For all workloads stable storage must be used, but there are some differences in the specifics.
Results that cannot be replicated are not valid results. Replicated results should be within 5% within 5 tries.
Each of the benchmarks described in this document have a requirement for multiple runs. This is to ensure consistency of operation of the system under test as well as ensure statistical significance of the measurements.
Unless otherwise noted, the multiple runs for a workload need to be run consecutively. To ensure this requirement is met, the time between runs (from the stop time of one run and the start time to the next run) needs to be less than the time to execute a single run. This is to discourage cherry-picking of results which is expressly forbidden and against the spirit of the rules.
CLOSED represents a level playing field where all results are comparable across submissions. CLOSED explicitly forfeits flexibility in order to enable easy comparability.
In order to accomplish that, most of the optimizations and customizations to the AI/ML algorithms and framework that might typically be applied during benchmarking or even during production use must be disallowed. Optimizations and customizations to the storage system are allowed in CLOSED.
For CLOSED submissions of this benchmark, the MLPerf Storage codebase takes the place of the AI/ML algorithms and framework, and therefore cannot be changed. The sole exception to this rule is if the submitter decides to apply the code change identified in PR#299 of the DLIO repo in github, the resulting codebase will be considered "unchanged" for the purposes of this rule.

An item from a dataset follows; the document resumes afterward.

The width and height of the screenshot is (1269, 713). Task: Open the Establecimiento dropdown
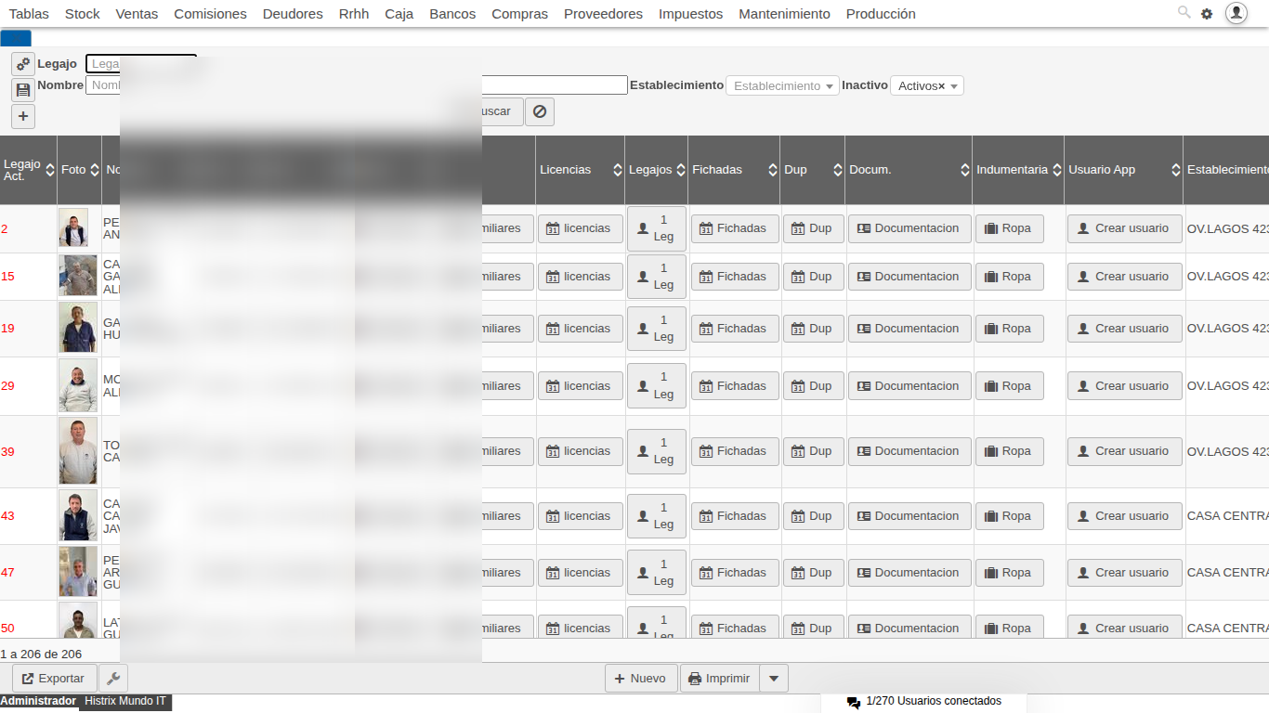782,85
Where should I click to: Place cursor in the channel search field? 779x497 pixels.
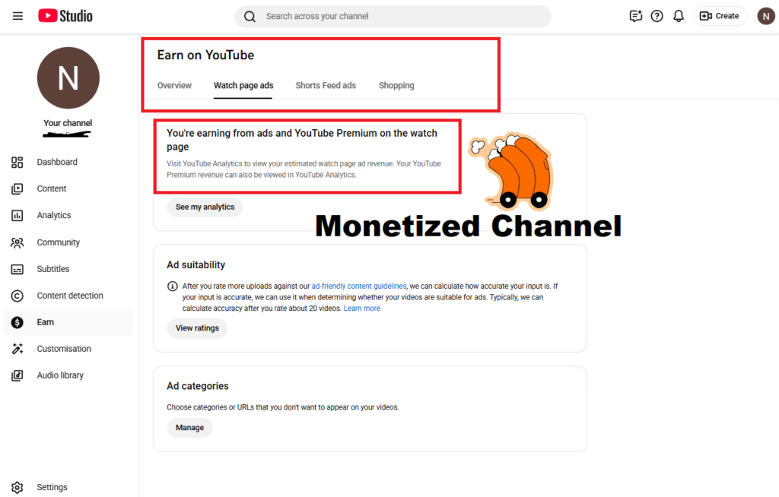coord(393,15)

OPEN allows more flexibility to tune and change both the benchmark and the storage system configuration to show off new approaches or new features that will benefit the AI/ML Community. OPEN explicitly forfeits comparability to allow showcasing innovation.
The essence of OPEN division results is that for a given benchmark area, they are “best case” results if optimizations and customizations are allowed. The submitter has the opportunity to show the performance of the storage system if an arbitrary, but documented, set of changes are made to the data storage environment or algorithms.
Changes to DLIO itself are allowed in OPEN division submissions. Any changes to DLIO code or command line options must be disclosed.
While changes to DLIO are allowed, changing the workload itself is not. Ie: how the workload is processed can be changed, but those changes cannot fundamentally change the purpose and result of the training. For example, changing the workload imposed upon storage by a ResNet-50 training task into 3D-Unet training task is not allowed.
The purpose of the system description is to provide sufficient detail on the storage system under test, and the host nodes running the test, plus the network connecting them, to enable full reproduction of the benchmark results by a third party.
Each submission must contain a <system-name>.yaml file and a <system-name>.pdf file. If you submit more than one benchmark result, each submission must have a unique <system-name>.yaml file and a <system-name>.pdf file that documents the system under test and the environment that generated that result, including any configuration options in effect.
The system description yaml is a hybrid human-readable and machine-readable description of the total system under test. It contains fields for the System overall, the Nodes that make up the solution (clients and storage), as well as Power information of the nodes.
An example can be found HERE
The goal of the pdf is to complement the YAML file, providing additional detail on the system to enable full reproduction by a third party. We encourage submitters to add details that are more easily captured by diagrams and text description, rather than a YAML.
This file is should include everything that a third party would need in order to recreate the results in the submission, including product model numbers or hardware config details, unit counts of drives and/or components, system and network topologies, software used with version numbers, and any non-default configuration options used by any of the above.